> [SUPPLIED TEXT]:

Avraam Benaroya Explained

Avraam Eliezer Benaroya
Birth Date:1887
Birth Place:Vidin, Principality of Bulgaria[1] [2] [3] [4]
Death Place:Holon,[5] or Jaffa,[6] Israel
Resting Place:South Cemetery (Israel)
Movement:Socialist

Avraam Eliezer Benaroya (Hebrew: אברהם בן-ארויה; Bulgarian: Аврам Бенароя; Greek, Modern (1453-);: Αβραάμ Μπεναρόγια; Ladino: Abrahán Eliezer Benarroya; Turkish: Avram Benaroya; 1887 – 16 May 1979) was a Jewish socialist, member of the Bulgarian Social Democratic Workers' Party (Narrow Socialists),[7] later leader of the Socialist Workers' Federation in the Ottoman Empire. Benaroya played a key role in the foundation of the Socialist Worker's party of Greece in 1918, the predecessor of the Communist Party of Greece.[8] [9]

Early years

Benaroya was born to a Sephardi Jew in Bulgaria.[10] [11] [12] [13] He was raised in Vidin by a family of small merchants.[14] [15] [16] [17] A polyglot, Benaroya learned to speak six languages fluently. He studied at the University of Belgrade Faculty of Law, but did not graduate, becoming rather a teacher in Plovdiv. Here Benaroya became a member of the Bulgarian Social Democratic Workers' Party (Narrow Socialists) (although other sources suggest that he joined the Bulgarian Social Democratic Workers Party (Broad Socialists),[18] he himself insisted that this was incorrect[19]) and published in Bulgarian his work The Jewish Question and Social Democracy (1908).[20] [21]

After the Young Turk revolution of 1908 he moved as a socialist organizer to Thessaloniki. He founded here a group called Sephardic Circle of Socialist Studies and was in connection to the Bulgarian left-wing faction, close to the Internal Macedonian Revolutionary Organization (IMRO), called People's Federative Party (Bulgarian Section),[22] as well as to some Bulgarian socialists, who worked there.[23] Benaroya's influence grew, as he argued that any socialist movement in the city must take the form of a federation in which all national groups could participate. Due to the Bulgarian roots of its Jewish founder, the organization was viewed with suspicion by the Young Turks and later by the Greek government, as being close to the IMRO and Bulgarian socialist movement.[24] [25] [26]

The Fédération Socialiste Ouvrière

Idealistic and pragmatic at the same time, in Thessaloniki Benaroya played a leading role in the creation, in 1909, of the mainly Jewish Socialist Workers' Federation, or in Ladino, Federacion. The organization took this name because, built on the federative model of the Social Democratic Party of Austria, it was conceived as a federation of separate sections, each representing the four main ethnic groups of the city: Jews, Bulgarians, Greeks and Turks. It published its literature in the languages of these four groups (i.e., Ladino, Bulgarian, Greek and Turkish, respectively) but in practice the two latter sections were under-represented if not nonexistent. The democratic Federacion soon became, under Benaroya's leadership, the strongest socialist party in the Ottoman Empire. It created combative trade unions, attracted important intellectuals and gained a solid base of support among Macedonian workers while cultivating strong links with the Second International. From 1910 to 1911 Benaroya edited its influential newspaper, the Solidaridad Ovradera, printed in Ladino.

> [STATED GOAL A]: In the Benaroya biography, why did the organization founded in Thessaloniki in 1909 take the name Socialist Workers' Federation?
> [STATED GOAL B]: Please write the next part of the Benaroya biography, picking up after the sentence about his editing the Solidaridad Ovradera.

> [COLLECTED MATERIAL]:

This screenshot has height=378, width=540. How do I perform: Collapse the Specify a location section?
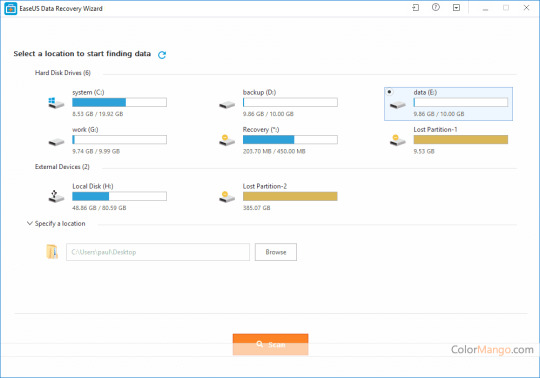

> [EXERCISE RESULT A]: It was modeled on the federative structure of the Social Democratic Party of Austria. It was meant to be a federation of separate sections, each representing one of the city's four main ethnic groups: Jews, Bulgarians, Greeks and Turks.

> [EXERCISE RESULT B]:
Unlike other parties which were organised on ethnic lines, as a cross-community group the Federacion was allowed by the Ottoman authorities. A prominent Bulgarian member, Dimitar Vlahov, was a socialist MP in the new Ottoman parliament until 1912.[27] [28] Indeed, its leaders initially supported the Young Turks, and Benaroya participated in the "Army of Freedom" march on Istanbul to help put down the Countercoup of 1909. Alarmed by the growing power of socialist groups, the CUP subsequently launched a crack down, under which Benaroya was jailed three times, in early November 1910, June 1911 (when he was deported to Serbia) and February 1912 (when he was deported to Greece).[29] [30] [31]

The Federacion and the labour movement in Greece

In the aftermath of the incorporation of Thessaloniki into the Greek state, Benaroya resisted the attempts to impose ethnic divisions in the city. Opposed to the First World War, Benaroya and another Jewish socialist were exiled for two and a half years at the island of Naxos. In contrast to most of the prominent socialists in the pre-1913 Greece who followed Eleftherios Venizelos, Benaroya and the Federacion, adhering to its internationalist ideals, mobilized for neutrality. As this happened to the same policy as pursued by King Constantine and his militaristic entourage, this led to the loss of support for Federacion in Macedonia.

From 1915 onwards the Federacion was buoyed by the popular reaction to the war. Both monarchist and Venizelist policy actually assisted the emancipation and the radicalization of the left, and Benaroya, keeping equal distance from both established political groups, was quick to turn the situation to advantage. In the 1915 general elections Federacion sent two deputies representing Thessaloniki (Aristotelis Sideris and Alberto Couriel) to the Greek Parliament, while it lost by only a few votes for a third seat. It already had strong links with internationalist groups and organizations all over Greece and abroad; from them the Socialist Workers Party was to spring up in due time. However, another socialist faction, headed by the future Prime Minister Alexandros Papanastasiou, who sided with Venizelos in foreign affairs, also had deputies elected in the same election.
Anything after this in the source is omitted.